--- Instructions for the task ---
From the line that includes "Given: Collapse the" down to the final line of the data below, copy every line exactly and leave the rest out.

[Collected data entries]
+ + + + + + +

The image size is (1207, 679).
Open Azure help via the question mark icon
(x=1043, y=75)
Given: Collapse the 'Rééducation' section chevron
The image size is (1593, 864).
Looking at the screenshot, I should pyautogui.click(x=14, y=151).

+ + + + + + +

--- Task solution ---
Given: Collapse the 'Rééducation' section chevron
The image size is (1593, 864).
Looking at the screenshot, I should pyautogui.click(x=14, y=151).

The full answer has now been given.